A SUCCESSFUL playwright has told how he turned his back on the bright lights of London to teach drama in his home town of Gourock.

Adam O'Brien studied at the prestigious Academy of Live and Recorded Arts in the capital and became a scriptwriter.

The 31-year-old was chosen to perform at the Sam Wanamaker Festival in the world-famous Shakespeare's Globe Theatre.

But now he has come back to his roots and is helping to set up a group to celebrate Gourock's rich history.

He said: " I attended writing groups at The Royal Court and Soho Theatres, and I moved back home because I wanted to get more involved in the Scottish theatre scene, which is quite separate to the one down south.

"I was brought on board as part of Gourock Heritage and Arts to lead this new group.

"We're looking at an improvising set piece about Gourock which explores different topics, including the history of women in the area.

"We're taking inspiration from local history, folklore and heritage from such topics as witches, Polaris, fishermen's wives and the famous 'beast' supposedly buried under the old St Ninian's Primary school pitch."

Adam is writing a play drawn from improvisation work over the 10-week course and it will be performed in May.

He previously penned 'Dear', a drama, as part of the £5,000 Coming Home initiative to mark the 100th anniversary of the end of the Great War, funded by the Heritage Lottery Fund.
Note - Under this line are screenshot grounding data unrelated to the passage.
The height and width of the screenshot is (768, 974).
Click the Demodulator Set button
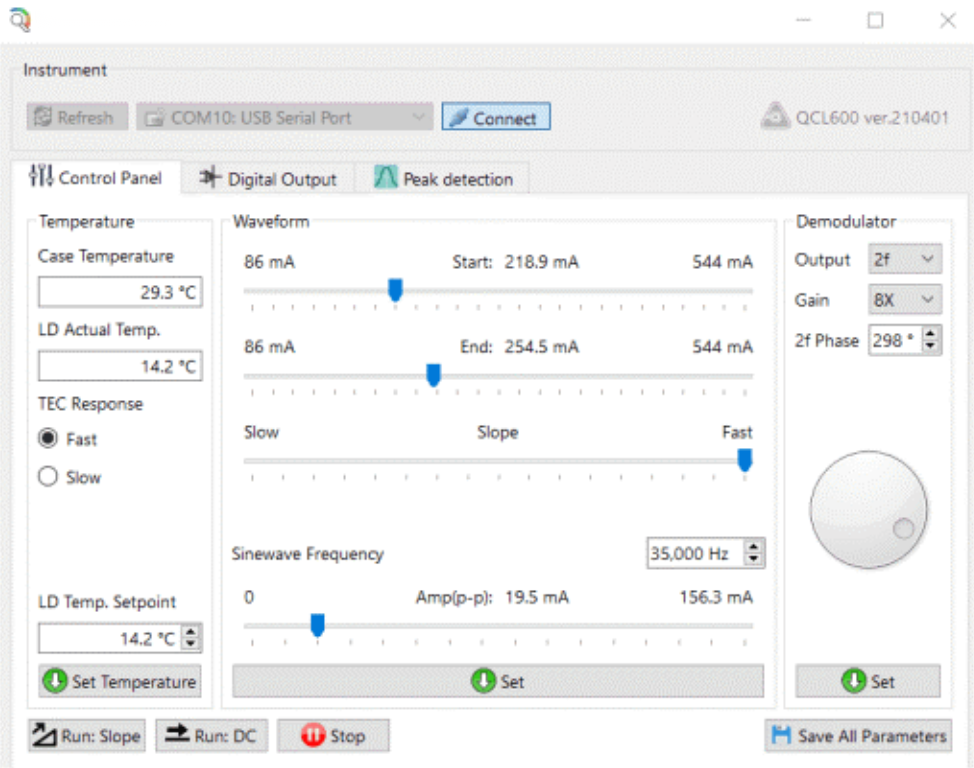[868, 682]
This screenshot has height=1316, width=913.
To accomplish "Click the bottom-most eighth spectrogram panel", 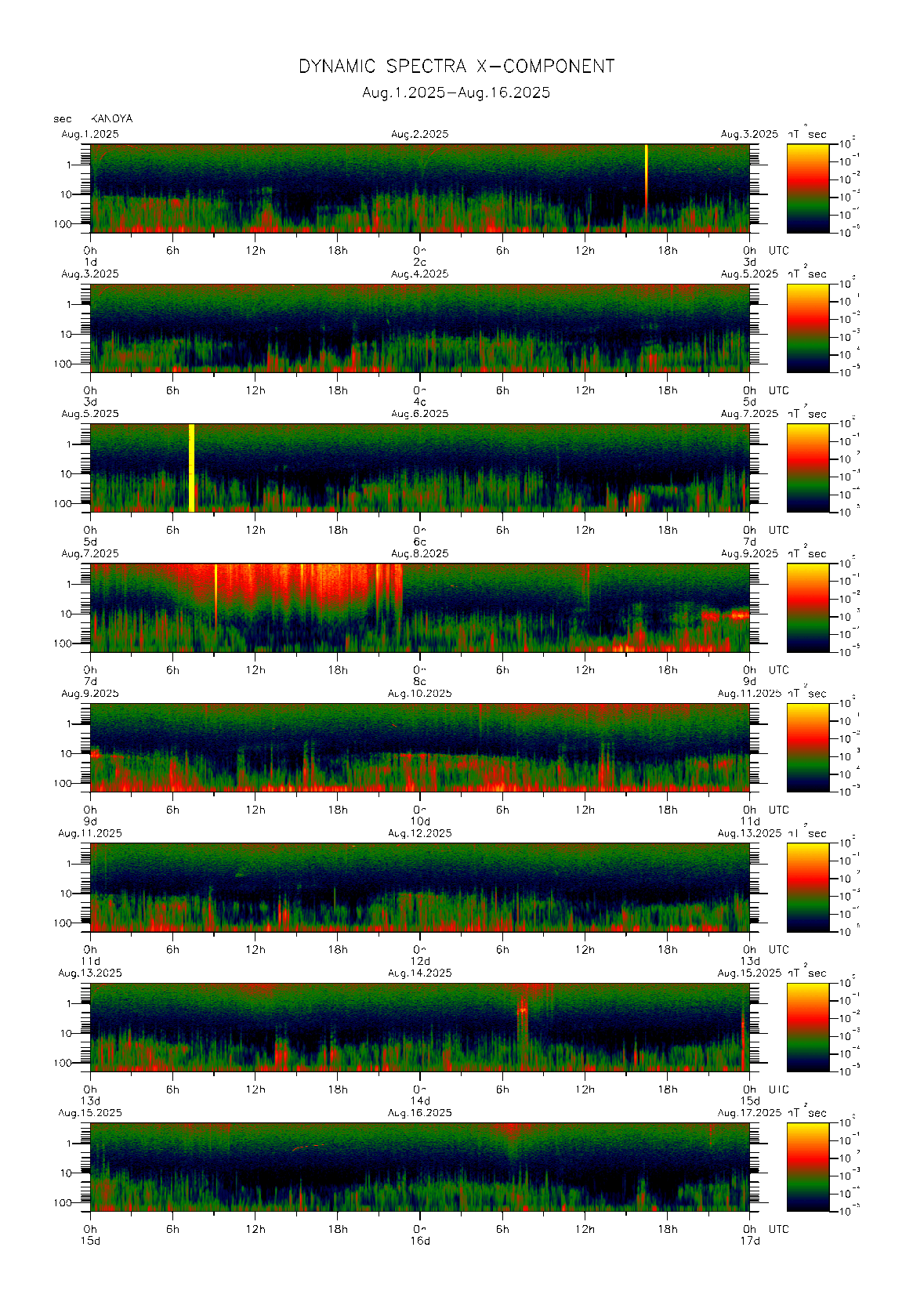I will (x=419, y=1167).
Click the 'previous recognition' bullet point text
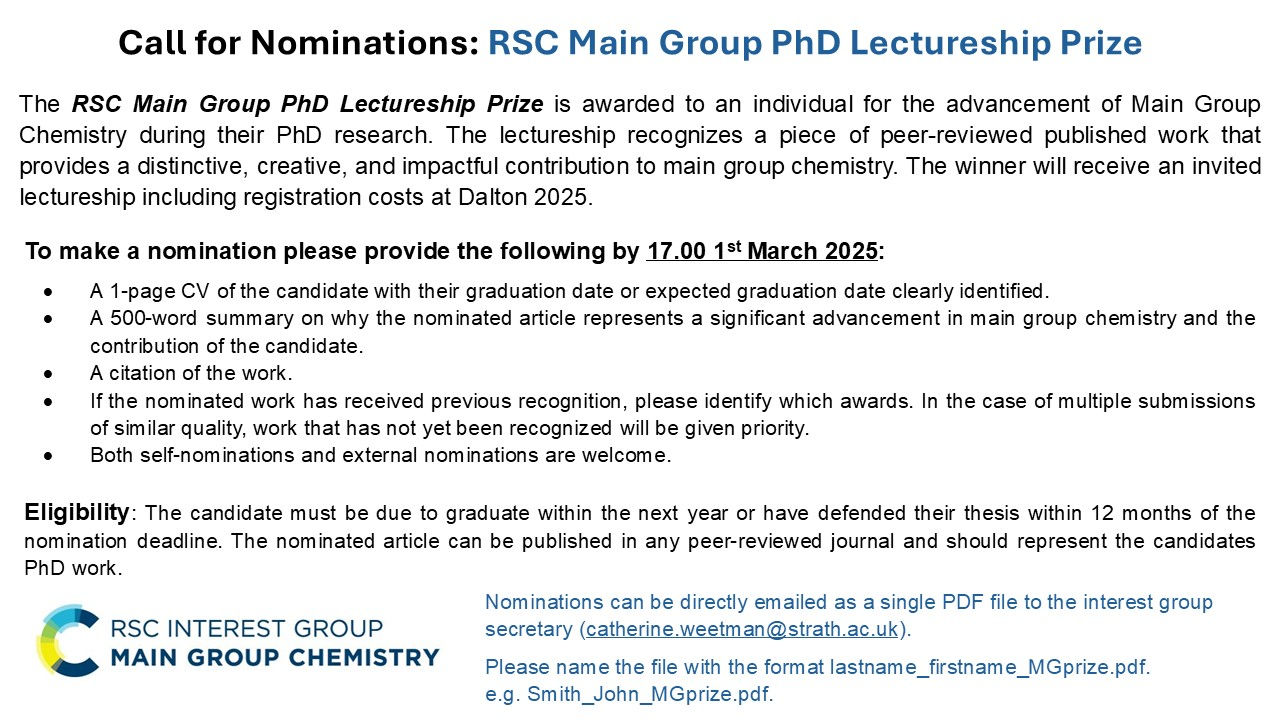1280x720 pixels. pos(670,401)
Now the actor turned teacher is getting rave reviews from his students at the drama sessions, which are funded through Inverclyde Council's voluntary grants programme.

Helen Patrick, 69, said: "I really look forward to the classes with Adam.

"It's amazing what you can do with a few words.

"With three words, you can find out interesting character traits about each other."

Cath Bristow, also 69, added: "I'm just loving the classes.

"When you leave, you feel you're on a high."

Pictured from left are Cath, Helen and Betty Turner.